While the security measures thrust into the spotlight after 9/11 were recognized immediately within the aviation industry, we also see a slow extension of these implications over time across other sectors. Perhaps not as quickly—or with as much investment—as the aviation industry, but we do see redefinition of public-private responsibilities across other critical infrastructures and, in the case of the TWIC card, the maritime industry.


However, this extension of corporate security is not without limits. Over time, we have seen increased private sector frustration with various security programs, including the TWIC. For instance, as recently as March 2016, the Coast Guard published the long-awaited guidance on TWIC reader requirements for seaports. Afterward, one senior leader at a national trade association told me that his organization would support expansion of the TWIC, but that its future was in doubt. “We definitely see value in the program… it had all kind of gone into a black hole and now it’s stuck.”

The historical narrative of long-term institutional change at firms suggests that the delineation of public and private security responsibilities is constantly being renegotiated by various stakeholders. For instance, one corporate officer in a recent interview captured this need for additional understanding of the changing public-private interface in the following manner:

“What we need to do… is recalibrate the public perception of what security is and also the private sector’s view of what security is. I dismiss the idea that these are tradeoffs. That you have to [trade] security with efficiency. That you have to [trade] security with privacy. There are tensions here that have to be worked out, but it is not a zero sum game. That’s how it has often been portrayed, so it often reinforces the clash of norms that you are looking at here. There are important opportunities for these things to be mutually reinforcing. Part of it is stepping back and looking at what is the end we are trying to achieve. What are we trying to secure? For many in the law enforcement perspective and the national security side, that is easy: we have to keep loss of life to a minimum or keep any risk of violence in check. We have to do whatever it takes to prevent the loss of life or destruction of property. And these are the protective measures one must do to mitigate those risks.

“But what is misguided about that [mindset] is that it misunderstands the role that the maritime transportation industry and other critical infrastructure sectors provide, which is: they are not just assets that pose risk – they are systems and networks that provide enormous benefits that are central to the way our society functions, and if we do not have mobility and the ability to connect with markets around the world, the United States with just five percent of the world’s population – obviously a much larger share of the world’s economic activity – is largely an island nation when it comes to how the global economy is working today. And its umbilical cord to the economic life or the international community is the maritime transportation system.”

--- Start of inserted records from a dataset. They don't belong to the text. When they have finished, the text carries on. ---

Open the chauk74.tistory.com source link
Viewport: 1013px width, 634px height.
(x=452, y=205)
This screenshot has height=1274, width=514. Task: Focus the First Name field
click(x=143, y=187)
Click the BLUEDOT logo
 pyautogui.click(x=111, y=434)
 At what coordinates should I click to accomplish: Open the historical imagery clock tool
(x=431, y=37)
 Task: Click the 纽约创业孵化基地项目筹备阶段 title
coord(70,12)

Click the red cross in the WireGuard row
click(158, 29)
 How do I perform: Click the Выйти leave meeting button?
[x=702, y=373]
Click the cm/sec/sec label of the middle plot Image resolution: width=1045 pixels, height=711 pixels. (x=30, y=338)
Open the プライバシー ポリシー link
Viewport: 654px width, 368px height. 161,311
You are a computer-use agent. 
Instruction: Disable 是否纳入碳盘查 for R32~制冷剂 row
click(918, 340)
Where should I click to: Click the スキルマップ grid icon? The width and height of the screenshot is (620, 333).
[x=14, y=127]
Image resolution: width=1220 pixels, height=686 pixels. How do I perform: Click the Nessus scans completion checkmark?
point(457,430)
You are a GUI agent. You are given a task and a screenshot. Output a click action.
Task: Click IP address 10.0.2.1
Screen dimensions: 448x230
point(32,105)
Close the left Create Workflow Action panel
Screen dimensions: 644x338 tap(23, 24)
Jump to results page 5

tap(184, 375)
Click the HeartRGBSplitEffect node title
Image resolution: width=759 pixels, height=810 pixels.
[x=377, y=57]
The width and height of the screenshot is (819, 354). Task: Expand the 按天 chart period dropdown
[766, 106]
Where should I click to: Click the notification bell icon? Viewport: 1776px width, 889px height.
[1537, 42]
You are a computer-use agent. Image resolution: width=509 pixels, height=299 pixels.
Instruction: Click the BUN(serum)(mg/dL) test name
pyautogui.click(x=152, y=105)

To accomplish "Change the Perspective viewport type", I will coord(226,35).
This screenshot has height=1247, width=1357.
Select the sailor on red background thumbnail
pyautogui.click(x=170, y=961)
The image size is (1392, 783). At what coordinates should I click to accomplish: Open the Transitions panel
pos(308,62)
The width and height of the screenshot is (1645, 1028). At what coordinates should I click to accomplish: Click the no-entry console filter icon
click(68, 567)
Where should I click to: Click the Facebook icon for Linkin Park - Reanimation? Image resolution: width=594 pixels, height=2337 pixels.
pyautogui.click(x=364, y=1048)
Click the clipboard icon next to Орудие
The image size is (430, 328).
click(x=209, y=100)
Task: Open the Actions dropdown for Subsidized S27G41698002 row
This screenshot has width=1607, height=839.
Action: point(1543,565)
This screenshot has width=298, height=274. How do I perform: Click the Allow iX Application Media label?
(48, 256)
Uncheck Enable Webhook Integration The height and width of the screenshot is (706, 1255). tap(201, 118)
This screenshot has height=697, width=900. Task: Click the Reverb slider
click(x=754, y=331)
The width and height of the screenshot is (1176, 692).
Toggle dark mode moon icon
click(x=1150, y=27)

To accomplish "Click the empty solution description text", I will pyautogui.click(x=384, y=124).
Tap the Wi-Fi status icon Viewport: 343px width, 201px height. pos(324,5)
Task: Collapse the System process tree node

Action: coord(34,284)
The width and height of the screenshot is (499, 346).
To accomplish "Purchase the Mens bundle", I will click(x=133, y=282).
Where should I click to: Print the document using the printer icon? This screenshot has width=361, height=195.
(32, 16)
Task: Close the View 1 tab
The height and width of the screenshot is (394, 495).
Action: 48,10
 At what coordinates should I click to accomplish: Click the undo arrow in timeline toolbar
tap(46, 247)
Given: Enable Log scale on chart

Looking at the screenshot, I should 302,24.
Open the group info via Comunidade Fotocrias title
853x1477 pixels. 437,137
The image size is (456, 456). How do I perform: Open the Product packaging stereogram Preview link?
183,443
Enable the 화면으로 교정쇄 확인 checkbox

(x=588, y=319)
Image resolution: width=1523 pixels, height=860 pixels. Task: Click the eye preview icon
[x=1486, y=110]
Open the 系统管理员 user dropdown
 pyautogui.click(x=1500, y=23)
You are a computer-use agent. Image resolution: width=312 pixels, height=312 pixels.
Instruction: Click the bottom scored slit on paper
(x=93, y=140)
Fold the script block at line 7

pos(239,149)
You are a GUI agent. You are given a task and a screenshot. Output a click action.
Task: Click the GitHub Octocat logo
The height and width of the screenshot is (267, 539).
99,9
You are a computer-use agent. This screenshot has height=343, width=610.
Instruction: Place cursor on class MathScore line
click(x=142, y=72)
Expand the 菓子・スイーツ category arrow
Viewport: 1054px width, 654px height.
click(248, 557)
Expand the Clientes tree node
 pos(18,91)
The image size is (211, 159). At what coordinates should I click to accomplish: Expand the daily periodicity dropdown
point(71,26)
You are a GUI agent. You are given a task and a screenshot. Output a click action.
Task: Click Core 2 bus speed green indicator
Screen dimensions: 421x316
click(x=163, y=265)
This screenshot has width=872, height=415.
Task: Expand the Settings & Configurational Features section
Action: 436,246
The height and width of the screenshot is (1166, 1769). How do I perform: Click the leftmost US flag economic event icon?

This framing of seaports as part of a larger system is absolutely essential to the long-term development of effective and sustainable governance structures. Reflecting on the cascading effects of critical infrastructure failures, seaports in the modern age have never been more important both from a security perspective and an economic perspective. The same is true for many other types of firms in many different industries. The connected global supply system means each piece is critical to the overall success of the system.

Understanding private firms as part of an extended system of systems also emphasizes the fallacy of creating security policy in a vacuum like that of the Beltway in D.C. A complex system requires the integration and strengthening of public-private partnerships that share mutual long-term interests. Simply outsourcing security from the public to the private sector is not a long-term solution without an articulated, shared vision for the future.    

Dr. Daniel Ostergaard is an international business professor at the University of South Carolina. The views and opinions expressed in this article are those of the author and do not necessarily reflect the official policy or position of any other agency, organization, employer or company.